**Instructions**
A. In the passage on dry sautéing mushrooms, what does the salt sprinkled on the slices do?
B. From the passage on dry sautéing mushrooms, extract word for word the stretch from "Fresh mushrooms contain" through "sprinkling them with salt.".

**Reading passage**
_____

I teach classes on medicinal mushrooms and, invariably, there’s a student who doesn’t like to eat mushrooms despite their interest in mushrooms as medicine. I usually think “?!?!?!?!?!?!?!?!”, but don’t express that out loud. I love mushrooms. Embarrassingly enough, I even used to like the floppy, pallid, canned kind I grew up with.
For many folks, texture is the reason they say no to a mushroom meal. Mushrooms are rubbery if not cooked properly. There’s an easy fix: Dry sautéing! This browns the mushrooms, improves the texture, and brings out a rich, nutty flavor.
I learned the dry sautéing trick on a rainy herb school camp out north of San Francisco. We found a stream side tree festooned with oyster mushrooms and brought a bunch back to our campsite. Protected from the deluge by a tarp fixed amongst the surrounding trees, the chef among us taught us how to properly cook the oysters. It was one of the best mushroom meals I’ve ever had, though the verdant surroundings and the usual camp fare in comparison may have contributed to this. (By the way, folks maintain “oyster logs” in France; watering logs that sprout oyster mushrooms to encourage more frequent fruiting!)
Fresh mushrooms contain a lot of water (especially if you’ve just harvested them in a downpour!). Chopping up the bolete bounty you just brought home and piling them up in a pan to cook will result in chewy and slimy mushrooms. And the flavor won’t be anything to write home about. This is because the mushrooms get steamed as the water evaporates. Instead, dry sautéing the mushrooms in a single layer first to remove the water without steaming them will bring out their earthy, meaty flavor and they’ll be divine!
How to Dry Sauté Mushrooms
- Cut fresh mushrooms in thin, even slices.
- Pre-heat a pan on medium heat. Place a single layer of mushroom slices in the pan and sprinkle them with salt. Salt helps to draw out the water.
- Cook until the mushrooms start to shrink and brown, then scrape them to the side of the pan and add more slices, again, sprinkling them with salt.
- Repeat the process until all of the slices have been browned. If you have a lot of mushrooms to get through, you can remove the dry sautéed slices and add them back at the end.
- Add whatever you want for flavor and continue cooking (this is also a good time to add them to a pizza!):
- A fat to further brown and crisp the mushrooms (e.g., ghee, butter, olive oil, coconut oil,
- Chopped onions, shallots and/or garlic
- Herbs/spices such as pepper, garlic powder, rosemary, thyme or whatever you like
- Other flavorings (e.g., sherry, dry vermouth, wine)
- Sometimes it’s good to keep the additions simple to showcase the mushroom flavor—I’ll often add just ghee and black pepper!
Some mushrooms, such as chanterelles, are just dandy without dry sautéing. But I use this technique for most of them: oysters, lion’s mane, maitake, shiitake, boletes, button mushrooms, portabellas, puffballs and others. If you’re already a mushroom lover, dry sautéing them will make you love them more. If you’re not, dry sautéing may change your mind about eating mushrooms.

_____

**Data to examine**
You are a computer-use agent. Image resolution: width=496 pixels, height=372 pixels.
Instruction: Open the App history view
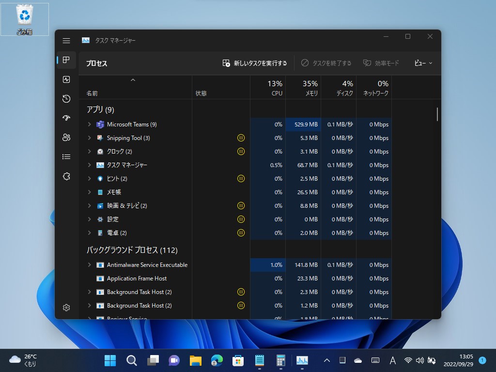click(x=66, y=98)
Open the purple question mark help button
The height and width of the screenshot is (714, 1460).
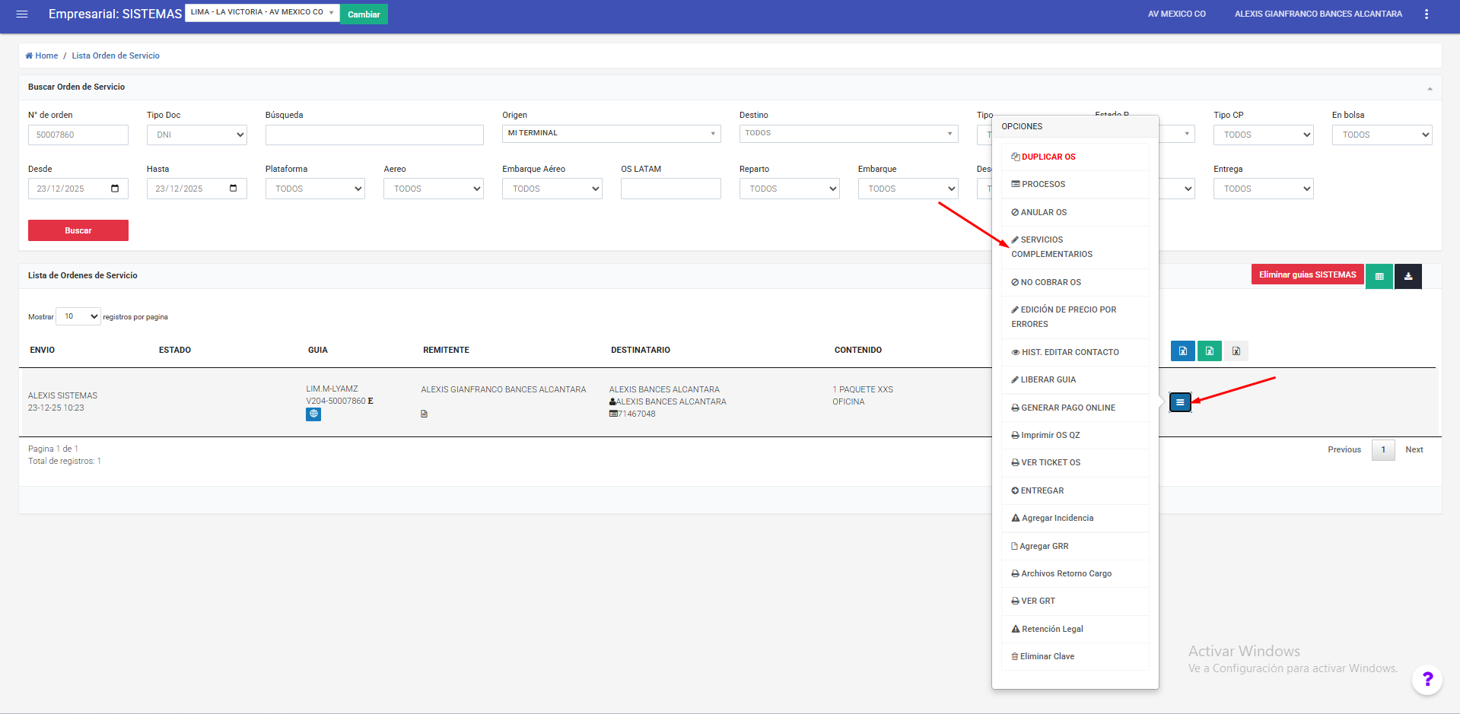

_____

**Task-by-task outputs**
A. It helps to draw out the water.

B.
Fresh mushrooms contain a lot of water (especially if you’ve just harvested them in a downpour!). Chopping up the bolete bounty you just brought home and piling them up in a pan to cook will result in chewy and slimy mushrooms. And the flavor won’t be anything to write home about. This is because the mushrooms get steamed as the water evaporates. Instead, dry sautéing the mushrooms in a single layer first to remove the water without steaming them will bring out their earthy, meaty flavor and they’ll be divine!
How to Dry Sauté Mushrooms
- Cut fresh mushrooms in thin, even slices.
- Pre-heat a pan on medium heat. Place a single layer of mushroom slices in the pan and sprinkle them with salt. Salt helps to draw out the water.
- Cook until the mushrooms start to shrink and brown, then scrape them to the side of the pan and add more slices, again, sprinkling them with salt.